Tears in the rain

When I first heard that Yahoo were planning to bulldoze Geocities, I was livid. After I blogged in anger, I was taken to task for jumping the gun. Give ‘em a chance, I was told. They may yet do something to save all that history.

They did fuck all. They told Archive.org what URLs to spider and left it up to them to do the best they could with preserving internet history. Meanwhile, Jason Scott continued his crusade to save as much as he could:

This is fifteen years and decades of man-hours of work that you’re destroying, blowing away because it looks better on the bottom line.
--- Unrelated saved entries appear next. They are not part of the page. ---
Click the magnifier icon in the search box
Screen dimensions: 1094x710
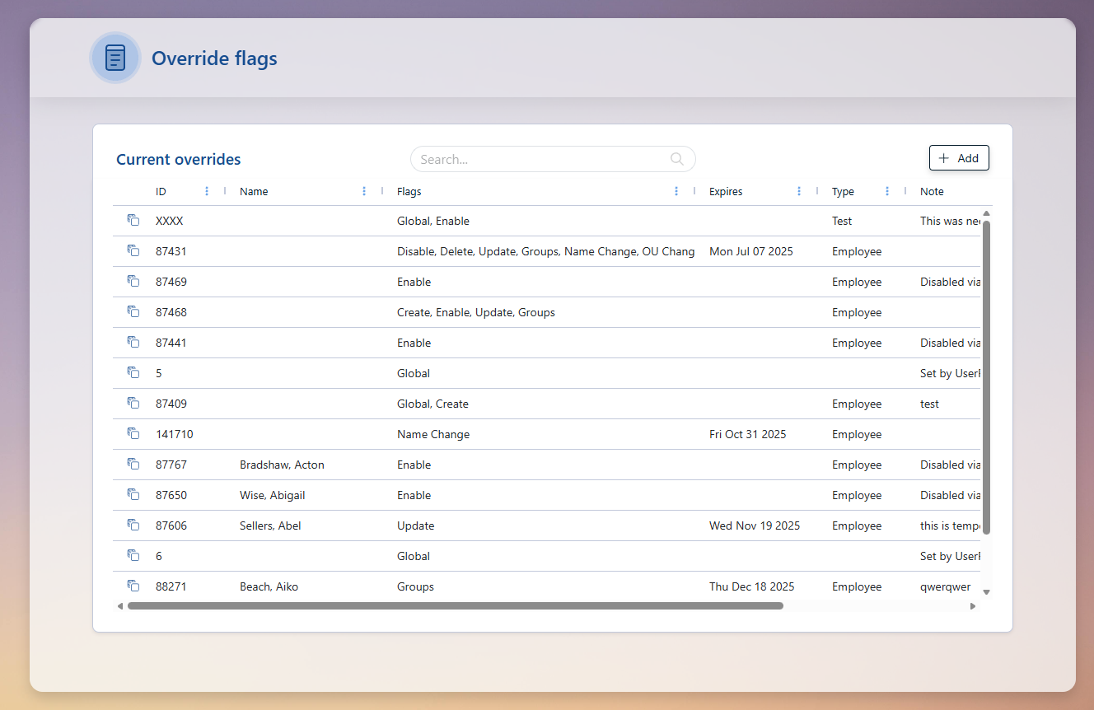point(677,159)
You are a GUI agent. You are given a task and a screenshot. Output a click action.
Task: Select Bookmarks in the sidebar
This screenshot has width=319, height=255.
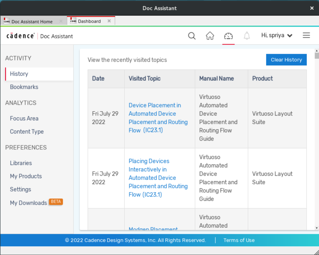(24, 87)
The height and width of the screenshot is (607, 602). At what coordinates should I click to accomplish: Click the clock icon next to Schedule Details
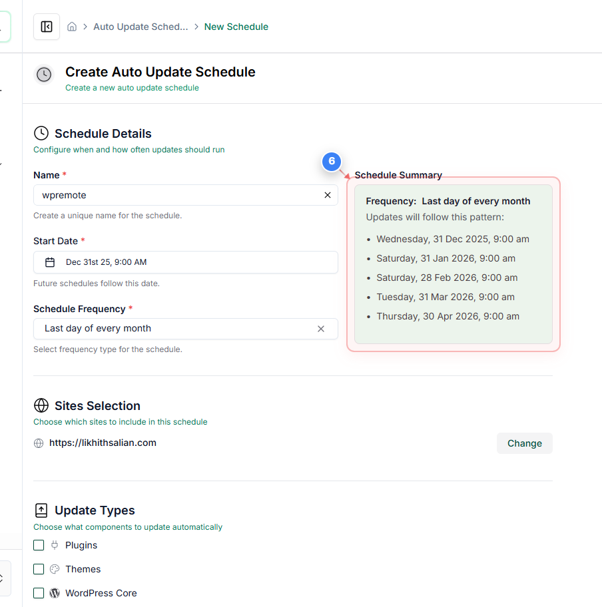40,133
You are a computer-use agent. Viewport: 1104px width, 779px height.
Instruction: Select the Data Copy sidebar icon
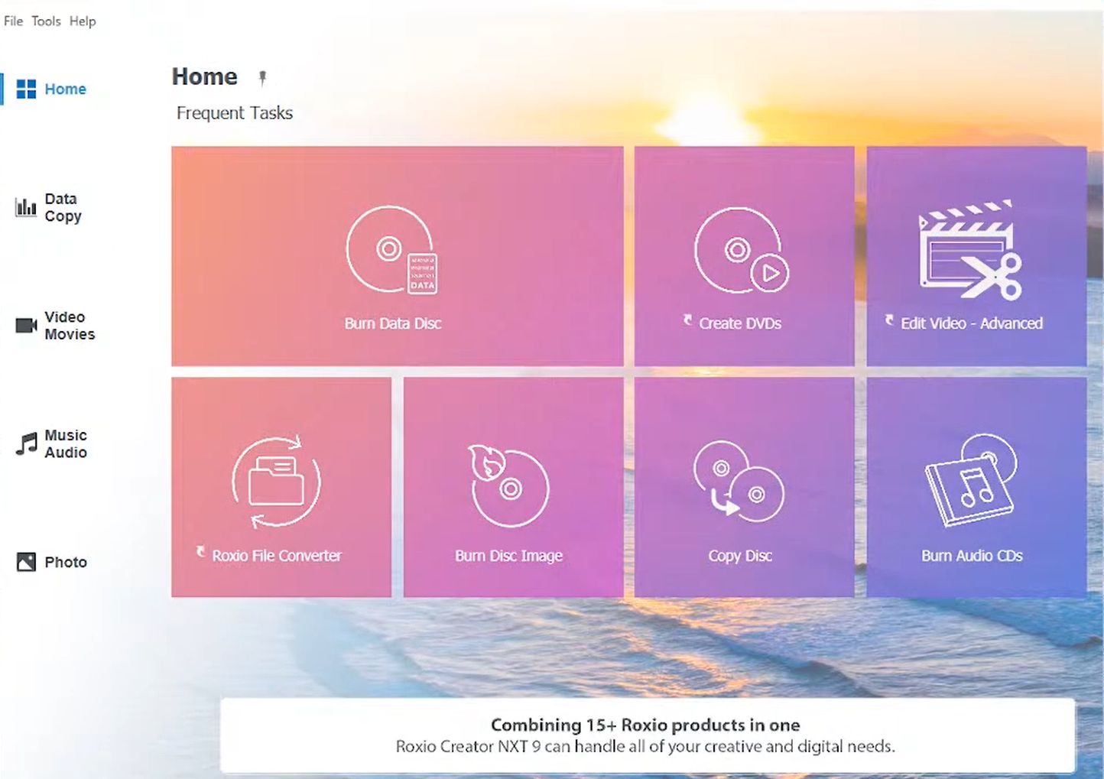coord(25,207)
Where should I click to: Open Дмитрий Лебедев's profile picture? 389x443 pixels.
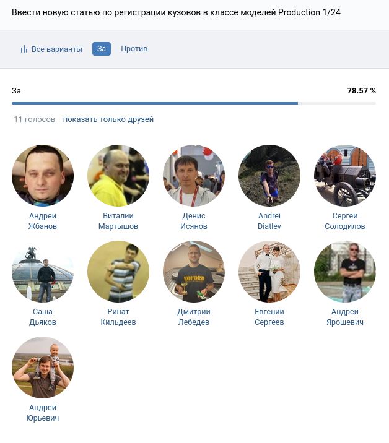(x=194, y=272)
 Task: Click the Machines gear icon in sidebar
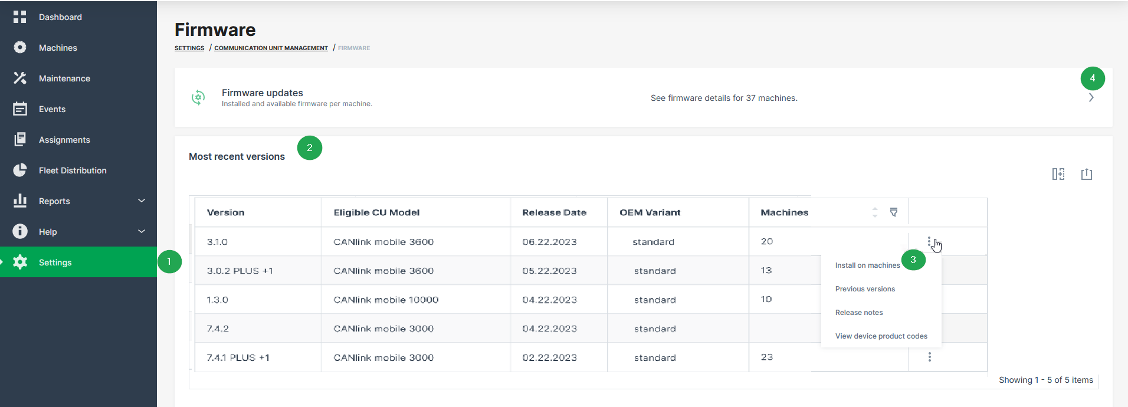pyautogui.click(x=20, y=48)
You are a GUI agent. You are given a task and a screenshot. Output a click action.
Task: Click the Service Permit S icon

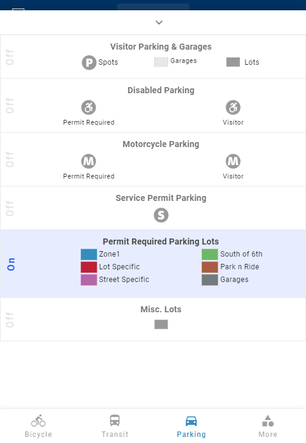tap(161, 215)
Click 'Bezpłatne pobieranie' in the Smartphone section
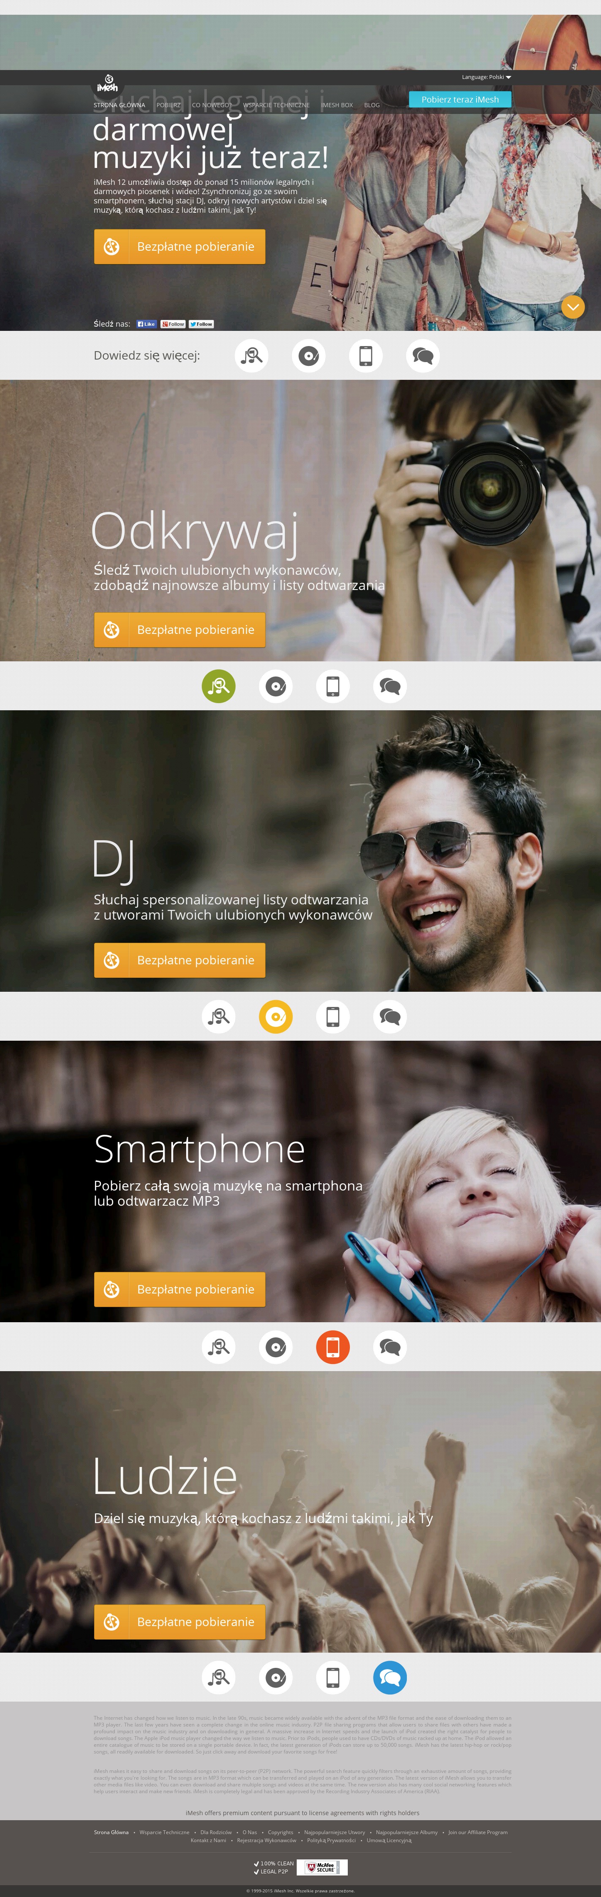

We are losing a piece of internet history. We are losing the destinations of millions of inbound links. But most importantly we are losing people’s dreams and memories.

Geocities dies today. This is a bad day for the internet. This is a bad day for our collective culture. In my opinion, this is also a bad day for Yahoo. I, for one, will find it a lot harder to trust a company that finds this to be acceptable behaviour …despite the very cool and powerful APIs produced by the very smart and passionate developers within the same company.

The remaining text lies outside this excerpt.